------ KUTIPAN TEKS
Politik telah membuat
semua menjadi sulit dimengerti walau diberi embel-embel hak prerogatif
Presiden dan penilaian subjektif tentang tidak ada ketentuan yang
mengharuskan bergiliran atau bergantian. Politik memang kerap berada jauh
dari blantika etika dan sikap ksatria, apalagi masalah patriotisme.
Machiavelli berkata orientasi politik adalah kekuasaan, titik. Apa pun yang
terjadi, begitu keputusan sudah keluar, memang tidak tersedia pilihan bagi
prajurit sejati selain “siap laksanakan”. Panglima TNI dijabat oleh AD kembali.
Selamat dan semoga sukses selalu.
***
Tulisan ini jauh dari
sekadar upaya membela salah satu angkatan, tetapi lebih kepada membela
kepentingan TNI secara luas sebagai garda terdepan penjaga kedaulatan dan
kehormatan negara tercinta. Menjaga TNI agar terlepas dari kepentingan
pihak-pihak lain yang memiliki kepentingan dan bahkan tidak jelas diketahui
hendak mengarah ke mana.
------------
Ambillah tanpa perubahan bagian kutipan tentang jabatan Panglima TNI yang dimulai dengan "Politik telah membuat" dan berakhir dengan "oleh AD kembali.". Daftar di bawah ini diambil dari sumber lain.
------ DATA YANG DISEDIAKAN
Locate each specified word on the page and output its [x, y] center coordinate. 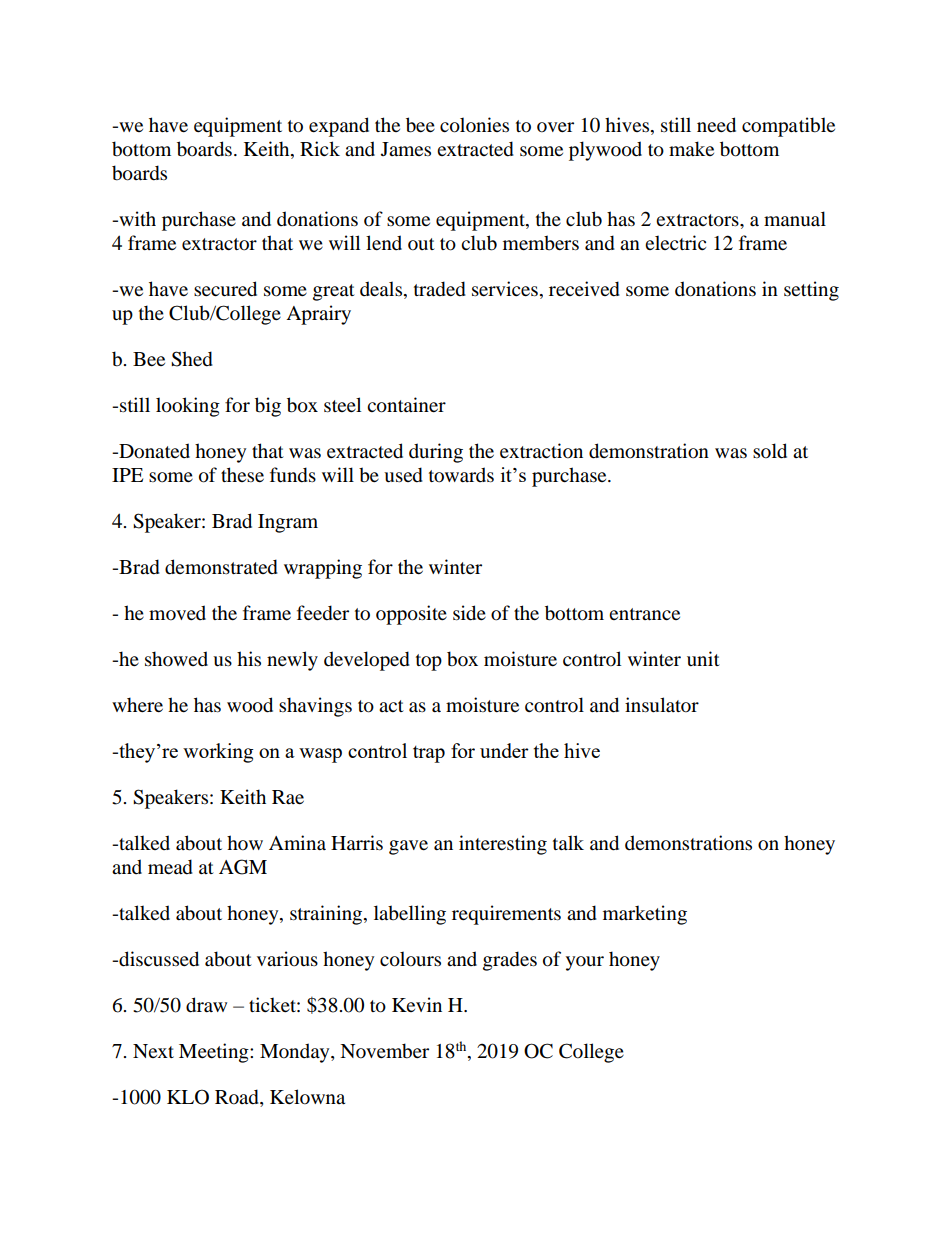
------------
• HASIL TUGAS
Politik telah membuat
semua menjadi sulit dimengerti walau diberi embel-embel hak prerogatif
Presiden dan penilaian subjektif tentang tidak ada ketentuan yang
mengharuskan bergiliran atau bergantian. Politik memang kerap berada jauh
dari blantika etika dan sikap ksatria, apalagi masalah patriotisme.
Machiavelli berkata orientasi politik adalah kekuasaan, titik. Apa pun yang
terjadi, begitu keputusan sudah keluar, memang tidak tersedia pilihan bagi
prajurit sejati selain “siap laksanakan”. Panglima TNI dijabat oleh AD kembali.